The findings of our study suggest that drawing to learn theoretical science can enhance the recall of key points addressed in a passage. Participants in the drawing condition significantly outperformed all other groups on the open response retention test. However, they did not show superior performance on the multiple-choice test or the transfer test compared to other visualization conditions. The most notable difference in performance on the open response retention task was observed between the draw and copy conditions.
These patterns of effects contradict previous findings that suggested students perform better on retention tests when their visualization is guided or inspired by an instructor. While our data indicate that the visualization strategy does not impact students’ transfer ability, it is possible that providing participants in future studies with more time could reveal an effect of visualization strategy. Additionally, exploratory analyses reveal that time spent on the passage may be a crucial factor in supporting retention performance and highlight that self-reported germane load is significantly predicted by the visualization condition.
There are limitations to our study that future research should address. Importantly, a lab setting does not represent true learning environments where students are genuinely motivated to learn. Our participants were volunteers who participated to receive partial course credit, regardless of their performance in the experiment, which means they may not have been genuinely invested in learning about the formation and properties of black holes.
Furthermore, certain visualization tasks may have disproportionately discouraged participants from completing the task. For example, because the study illustration condition requires no active engagement, participants assigned to this condition may have passively scanned the illustrations rather than studying them carefully. Similarly, students assigned to complete an illustration may have found this task odd or elementary, discouraging them from actively completing the worksheet. Feedback from our pilot study suggests that participants did not enjoy completing the illustration and were generally confused by it.

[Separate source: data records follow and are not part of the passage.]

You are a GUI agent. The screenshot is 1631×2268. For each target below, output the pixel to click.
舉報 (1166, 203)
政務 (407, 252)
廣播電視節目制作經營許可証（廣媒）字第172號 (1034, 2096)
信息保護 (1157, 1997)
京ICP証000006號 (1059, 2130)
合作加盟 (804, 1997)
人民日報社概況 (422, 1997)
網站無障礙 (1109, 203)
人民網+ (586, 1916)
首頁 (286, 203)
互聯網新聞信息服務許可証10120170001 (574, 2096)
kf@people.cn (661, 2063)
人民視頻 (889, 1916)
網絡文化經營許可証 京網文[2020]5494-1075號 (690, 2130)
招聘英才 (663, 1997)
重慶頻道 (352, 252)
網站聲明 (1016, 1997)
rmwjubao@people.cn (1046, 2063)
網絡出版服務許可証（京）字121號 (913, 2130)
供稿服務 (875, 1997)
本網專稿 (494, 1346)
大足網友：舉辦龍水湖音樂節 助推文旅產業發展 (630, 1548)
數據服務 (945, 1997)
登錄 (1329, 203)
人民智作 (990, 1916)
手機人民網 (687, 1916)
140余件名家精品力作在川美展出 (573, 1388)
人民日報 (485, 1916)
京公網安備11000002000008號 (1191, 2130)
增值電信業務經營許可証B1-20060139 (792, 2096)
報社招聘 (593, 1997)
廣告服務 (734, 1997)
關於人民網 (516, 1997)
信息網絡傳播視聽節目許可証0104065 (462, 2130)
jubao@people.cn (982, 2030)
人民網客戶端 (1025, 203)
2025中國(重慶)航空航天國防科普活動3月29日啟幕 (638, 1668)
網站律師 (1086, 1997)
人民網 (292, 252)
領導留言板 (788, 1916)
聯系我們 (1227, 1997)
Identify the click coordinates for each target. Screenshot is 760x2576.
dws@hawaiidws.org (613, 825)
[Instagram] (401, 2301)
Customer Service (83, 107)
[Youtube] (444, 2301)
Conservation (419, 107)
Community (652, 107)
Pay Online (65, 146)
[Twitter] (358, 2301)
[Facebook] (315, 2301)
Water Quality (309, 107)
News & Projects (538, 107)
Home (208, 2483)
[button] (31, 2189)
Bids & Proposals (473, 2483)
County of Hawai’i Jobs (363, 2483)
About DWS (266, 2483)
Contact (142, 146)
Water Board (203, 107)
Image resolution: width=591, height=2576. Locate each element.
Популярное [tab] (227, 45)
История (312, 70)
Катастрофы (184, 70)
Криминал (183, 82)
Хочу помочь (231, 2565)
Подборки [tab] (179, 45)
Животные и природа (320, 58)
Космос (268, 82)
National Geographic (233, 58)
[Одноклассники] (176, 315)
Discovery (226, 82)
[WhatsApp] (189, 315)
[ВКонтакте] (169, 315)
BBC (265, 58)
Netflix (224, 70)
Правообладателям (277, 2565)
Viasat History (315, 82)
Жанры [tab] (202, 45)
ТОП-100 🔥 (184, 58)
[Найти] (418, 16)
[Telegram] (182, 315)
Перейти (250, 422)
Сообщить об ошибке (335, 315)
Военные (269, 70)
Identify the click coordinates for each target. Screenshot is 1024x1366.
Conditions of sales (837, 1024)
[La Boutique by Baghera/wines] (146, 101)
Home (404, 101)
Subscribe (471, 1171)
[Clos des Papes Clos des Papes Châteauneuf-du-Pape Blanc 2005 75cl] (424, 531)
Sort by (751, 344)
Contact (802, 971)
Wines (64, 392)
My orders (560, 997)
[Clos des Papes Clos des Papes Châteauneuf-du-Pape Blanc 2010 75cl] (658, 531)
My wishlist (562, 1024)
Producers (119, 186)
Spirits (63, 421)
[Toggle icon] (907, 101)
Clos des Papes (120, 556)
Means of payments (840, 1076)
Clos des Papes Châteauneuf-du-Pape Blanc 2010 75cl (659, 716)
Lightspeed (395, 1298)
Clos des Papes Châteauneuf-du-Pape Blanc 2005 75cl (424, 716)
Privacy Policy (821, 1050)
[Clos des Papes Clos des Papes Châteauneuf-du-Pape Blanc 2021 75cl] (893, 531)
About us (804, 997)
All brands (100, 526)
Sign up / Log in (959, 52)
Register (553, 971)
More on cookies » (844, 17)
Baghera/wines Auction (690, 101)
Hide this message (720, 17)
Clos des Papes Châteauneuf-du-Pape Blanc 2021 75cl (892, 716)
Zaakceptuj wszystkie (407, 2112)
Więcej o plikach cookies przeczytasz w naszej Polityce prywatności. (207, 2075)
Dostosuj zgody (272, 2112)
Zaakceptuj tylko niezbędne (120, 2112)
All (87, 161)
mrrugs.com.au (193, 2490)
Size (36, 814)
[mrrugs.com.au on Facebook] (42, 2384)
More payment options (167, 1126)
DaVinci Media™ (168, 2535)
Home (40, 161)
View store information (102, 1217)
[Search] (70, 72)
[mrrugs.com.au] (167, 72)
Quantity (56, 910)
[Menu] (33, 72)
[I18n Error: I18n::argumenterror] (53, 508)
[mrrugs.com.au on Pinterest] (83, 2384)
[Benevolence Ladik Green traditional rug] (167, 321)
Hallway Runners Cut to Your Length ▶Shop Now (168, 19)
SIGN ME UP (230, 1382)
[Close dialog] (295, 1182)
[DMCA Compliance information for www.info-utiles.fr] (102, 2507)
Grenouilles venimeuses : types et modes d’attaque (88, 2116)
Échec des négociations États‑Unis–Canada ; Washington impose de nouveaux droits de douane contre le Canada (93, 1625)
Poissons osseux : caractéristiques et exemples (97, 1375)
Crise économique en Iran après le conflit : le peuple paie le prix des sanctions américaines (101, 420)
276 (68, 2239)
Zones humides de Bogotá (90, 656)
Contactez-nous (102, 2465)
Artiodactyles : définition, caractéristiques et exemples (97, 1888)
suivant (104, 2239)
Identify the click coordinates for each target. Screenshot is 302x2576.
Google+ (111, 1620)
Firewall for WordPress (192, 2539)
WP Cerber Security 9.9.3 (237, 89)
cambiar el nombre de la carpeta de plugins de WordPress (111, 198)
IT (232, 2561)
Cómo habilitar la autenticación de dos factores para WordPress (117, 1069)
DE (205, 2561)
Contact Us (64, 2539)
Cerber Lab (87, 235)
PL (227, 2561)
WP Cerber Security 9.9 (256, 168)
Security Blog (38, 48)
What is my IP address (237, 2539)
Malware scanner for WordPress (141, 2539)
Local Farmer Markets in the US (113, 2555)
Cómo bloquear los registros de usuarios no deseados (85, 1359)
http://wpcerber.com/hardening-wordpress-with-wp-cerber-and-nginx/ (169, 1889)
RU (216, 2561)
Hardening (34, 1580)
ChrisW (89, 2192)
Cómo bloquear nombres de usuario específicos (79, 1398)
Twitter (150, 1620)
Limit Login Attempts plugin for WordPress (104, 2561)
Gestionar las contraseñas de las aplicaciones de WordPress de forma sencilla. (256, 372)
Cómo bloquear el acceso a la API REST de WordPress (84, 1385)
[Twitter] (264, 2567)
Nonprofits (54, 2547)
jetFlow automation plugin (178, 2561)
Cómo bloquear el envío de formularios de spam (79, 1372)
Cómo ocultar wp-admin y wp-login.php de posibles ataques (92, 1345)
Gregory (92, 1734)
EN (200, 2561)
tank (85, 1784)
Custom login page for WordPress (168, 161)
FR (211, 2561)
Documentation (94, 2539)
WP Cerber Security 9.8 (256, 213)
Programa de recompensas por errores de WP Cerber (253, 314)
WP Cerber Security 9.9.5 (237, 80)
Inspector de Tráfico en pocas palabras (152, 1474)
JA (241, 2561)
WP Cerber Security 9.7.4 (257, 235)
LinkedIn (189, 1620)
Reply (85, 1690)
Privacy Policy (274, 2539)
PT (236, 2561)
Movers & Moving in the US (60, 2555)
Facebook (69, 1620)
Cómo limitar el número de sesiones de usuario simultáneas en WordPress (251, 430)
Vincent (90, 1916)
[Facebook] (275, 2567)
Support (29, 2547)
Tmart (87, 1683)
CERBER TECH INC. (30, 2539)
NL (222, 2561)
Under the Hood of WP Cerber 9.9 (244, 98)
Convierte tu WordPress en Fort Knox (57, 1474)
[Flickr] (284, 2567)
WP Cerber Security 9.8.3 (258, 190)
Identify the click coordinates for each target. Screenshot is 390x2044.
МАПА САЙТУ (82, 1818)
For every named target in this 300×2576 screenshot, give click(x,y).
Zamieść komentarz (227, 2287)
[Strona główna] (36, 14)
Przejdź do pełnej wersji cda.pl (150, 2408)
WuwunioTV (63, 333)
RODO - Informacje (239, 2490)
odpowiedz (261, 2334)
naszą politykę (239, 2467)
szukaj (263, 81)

Future studies should test these visualization manipulations in true classroom environments where theoretical science concepts are taught (e.g., advanced physics, astronomy, and evolutionary biology courses). This approach will help determine the effectiveness of drawing as a learning strategy in more realistic and motivating educational settings.
This research was conducted at the University of California, San Diego in the LIME Lab between 2018 and 2020 and served as my honors thesis project. I would like to extend my heartfelt gratitude to Dr. Geller for providing invaluable mentorship and support throughout my time at UCSD. Your guidance was instrumental in the success of this project and my professional development.